— С ума ты сошел, что ли? — Не веря своим ушам, Клер смотрела на Джимми округлившимися глазами.
— Ну я считаю, что лучше пусть хоть один из нас уцелеет.
— Хватит! — рявкнул Педроза.
Клер и Джимми подняли на него глаза.
— Очень хорошая история. И мудрая. Но, к счастью, меня на «Титанике» уже и так все боятся. А как только мы запасемся топливом, я прикончу тех, кто не встал на мою сторону… Ну а вы оба мне особенно досаждали, так что я дарую вам право быть убитыми первыми. Кто же из вас хочет быть убитым самым первым?
Клер злобно уставилась на Педрозу.
— Вы — жуткий негодяй! Надеюсь, вы сгорите живьем в аду!
Джимми понял, зачем она злит Педрозу: хочет, чтобы он убил ее первой, хотя Джимми от этого легче все равно не будет.
Но он, Джимми, ее опередит. Он кивнул Педрозе.
— Вы не просто негодяй. Вы еще и пугало одноногое.
Но Клер не хотела упускать первенство.
— Вы дрянной урод и мерзавец! И дети ваши будут такие же уроды и мерзавцы…
Не сдавался и Джимми.
— А омлеты ваши вонючие, и все у вас за спиной смеются над вашей стряпней!
— Молчать!
Джимми и Клер смолкли.
— Умри ты! — Педроза наставил пистолет на Клер и нажал на спуск.
Джимми, сам не понимая, почему, бросился на Клер и столкнул ее с места как раз в ту секунду, когда раздался выстрел. Пуля ударила ему в грудь. Он не успел ни ощутить боль, ни услышать вопль Клер, ни даже подумать напоследок о «Макдоналдсе». В глазах у него почернело.
37
На том свете
Темнота.
Полнейшая и непроглядная.
Джимми не мог понять, открыты у него глаза или закрыты, и вообще, есть ли у него глаза? Может быть, он теперь какая-то бесформенная масса, плавающая в космосе… Впрочем, нет: руки у него есть, вот он потрогал левой рукой правую, а потом наоборот. И ноги есть.
«Но, кто знает, вдруг мне только кажется, что они есть? Читал же я о людях, лишившихся ног в уличных авариях, им ведь все равно мерещилось, будто ноги у них болят. Это как-то связано с кончиками нервов».
«Я лежу в кровати, вот подушка, могу ее пощупать.
Вот простыни.
А может, мне все это чудится?
Я же умер.
Я знаю, что я умер.
Я не мог не умереть».
Джимми отчетливо помнил, как оттолкнул Клер от наведенного на нее пистолета Педрозы, как почувствовал ужасный удар в грудь, а потом… потом… всё…
«Так, значит, я ранен в грудь, а если я чудом остался жив, на мне должны быть бинты и всякие трубки…»
Джимми провел рукой по груди и ощутил под пальцами кожу.
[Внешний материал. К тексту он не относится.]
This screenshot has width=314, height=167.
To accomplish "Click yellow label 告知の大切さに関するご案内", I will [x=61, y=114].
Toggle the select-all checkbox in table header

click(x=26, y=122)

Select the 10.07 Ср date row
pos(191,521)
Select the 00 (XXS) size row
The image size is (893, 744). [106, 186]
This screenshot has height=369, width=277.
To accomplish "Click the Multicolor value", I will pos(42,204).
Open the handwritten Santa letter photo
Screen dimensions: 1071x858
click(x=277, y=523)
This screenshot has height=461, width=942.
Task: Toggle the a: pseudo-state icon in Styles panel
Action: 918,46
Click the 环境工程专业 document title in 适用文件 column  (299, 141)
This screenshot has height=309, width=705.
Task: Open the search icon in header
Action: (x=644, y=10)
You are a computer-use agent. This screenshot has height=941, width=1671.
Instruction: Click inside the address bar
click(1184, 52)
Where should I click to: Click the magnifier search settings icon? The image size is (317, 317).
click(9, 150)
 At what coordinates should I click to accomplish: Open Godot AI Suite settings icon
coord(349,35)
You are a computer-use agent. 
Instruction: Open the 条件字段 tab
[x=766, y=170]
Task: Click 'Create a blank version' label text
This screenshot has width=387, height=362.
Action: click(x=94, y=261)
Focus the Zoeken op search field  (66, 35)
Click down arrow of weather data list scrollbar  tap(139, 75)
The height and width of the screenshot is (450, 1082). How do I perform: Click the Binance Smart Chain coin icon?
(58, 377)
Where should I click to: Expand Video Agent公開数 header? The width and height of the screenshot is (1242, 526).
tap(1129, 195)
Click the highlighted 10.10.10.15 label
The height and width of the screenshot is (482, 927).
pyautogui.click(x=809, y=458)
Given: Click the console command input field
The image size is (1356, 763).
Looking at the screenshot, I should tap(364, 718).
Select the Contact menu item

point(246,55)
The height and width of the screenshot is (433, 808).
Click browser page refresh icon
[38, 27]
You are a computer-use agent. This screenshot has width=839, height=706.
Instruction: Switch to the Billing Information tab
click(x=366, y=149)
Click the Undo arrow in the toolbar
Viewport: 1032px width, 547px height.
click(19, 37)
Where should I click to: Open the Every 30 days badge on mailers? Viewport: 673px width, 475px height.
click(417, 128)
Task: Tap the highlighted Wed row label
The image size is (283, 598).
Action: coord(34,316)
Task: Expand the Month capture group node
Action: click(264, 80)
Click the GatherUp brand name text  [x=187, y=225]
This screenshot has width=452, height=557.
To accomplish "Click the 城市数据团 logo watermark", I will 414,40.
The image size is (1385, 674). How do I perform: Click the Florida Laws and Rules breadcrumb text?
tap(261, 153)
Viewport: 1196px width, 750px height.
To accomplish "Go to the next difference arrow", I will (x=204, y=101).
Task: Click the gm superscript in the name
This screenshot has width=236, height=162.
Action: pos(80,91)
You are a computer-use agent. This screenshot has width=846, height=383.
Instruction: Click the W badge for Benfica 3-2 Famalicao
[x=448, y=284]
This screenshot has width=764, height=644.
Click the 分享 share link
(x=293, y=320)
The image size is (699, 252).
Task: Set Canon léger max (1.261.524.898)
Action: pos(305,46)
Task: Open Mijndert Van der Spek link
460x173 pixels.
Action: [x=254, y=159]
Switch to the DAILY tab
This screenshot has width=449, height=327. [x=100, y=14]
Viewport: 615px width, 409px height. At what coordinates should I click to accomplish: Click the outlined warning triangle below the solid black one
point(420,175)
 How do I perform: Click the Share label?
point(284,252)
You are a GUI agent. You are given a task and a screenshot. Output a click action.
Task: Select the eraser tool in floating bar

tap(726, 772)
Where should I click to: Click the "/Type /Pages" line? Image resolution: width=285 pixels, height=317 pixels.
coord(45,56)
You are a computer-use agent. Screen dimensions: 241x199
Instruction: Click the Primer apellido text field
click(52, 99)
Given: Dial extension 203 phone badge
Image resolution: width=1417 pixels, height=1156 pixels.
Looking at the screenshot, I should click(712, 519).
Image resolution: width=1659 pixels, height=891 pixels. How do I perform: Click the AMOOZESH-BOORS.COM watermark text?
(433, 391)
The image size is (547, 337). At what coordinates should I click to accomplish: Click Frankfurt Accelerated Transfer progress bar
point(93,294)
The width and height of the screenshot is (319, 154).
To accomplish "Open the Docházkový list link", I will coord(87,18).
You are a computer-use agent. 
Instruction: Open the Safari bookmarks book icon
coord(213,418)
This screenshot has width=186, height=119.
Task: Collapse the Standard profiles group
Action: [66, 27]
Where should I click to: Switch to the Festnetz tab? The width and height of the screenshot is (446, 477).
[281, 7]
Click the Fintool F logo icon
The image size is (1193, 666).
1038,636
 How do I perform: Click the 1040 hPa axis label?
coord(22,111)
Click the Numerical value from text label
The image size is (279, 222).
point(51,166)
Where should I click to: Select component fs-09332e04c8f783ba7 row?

Ни раны, ни бинтов, Всё как всегда.
«Нет, точно, я умер, и ни в какой я не в кровати, меня вообще нет… Я — просто мысль. А может быть, я — душа, и лечу либо в рай, либо в ад. А что, если и не в рай, и не в ад, а просто так и буду болтаться в вечной темноте?»
Такая возможность Джимми совсем не понравилась.
И он крепко зажмурил свои воображаемые глаза.
— Джимми!
Это голос Клер.
«Да нет, она ведь тоже умерла».
— Джимми!
«Не сошел же я с ума, чтобы разговаривать с призраком!»
— Джимми! Ради бога! Я же вижу: ты шевелишься, давай, вылезай из-под одеяла, отвечай мне!
«Ну нет, если я пущусь в разговоры с теми, кто мне только мерещится, тогда все пропало».
— А вы не могли бы сделать ему какой-нибудь укол?
Это опять голос Клер.
И тут прозвучал еще один знакомый голос — голос доктора Хилла.
— Нет, Клер, у него все еще шок, подожди, он сам придет в себя.
Джимми тихонько отодвинул край одеяла и посмотрел поверх него. Резкий свет чуть не ослепил его, так что он смог различить только два расплывчатых силуэта.
«Кто это? Заблудившиеся души вроде меня самого, или и правда, живые люди?»
— Ага! Спящий просыпается! — заметил доктор Хилл.
— Это потому, что мы заговорили об уколе, — сказала Клер. — Он ведь труслив, как заяц.
Медленно, медленно их фигуры делались более отчетливыми.
«Да! Это они, это Клер! Значит, она жива! Тогда выходит… выходит, что и я жив!»
Он в лазарете. В лазарете «Титаника».
Когда Джимми попробовал заговорить, голос плохо его слушался.
— Не понимаю… Я же… Где Педроза? Черт возьми… да что происходит?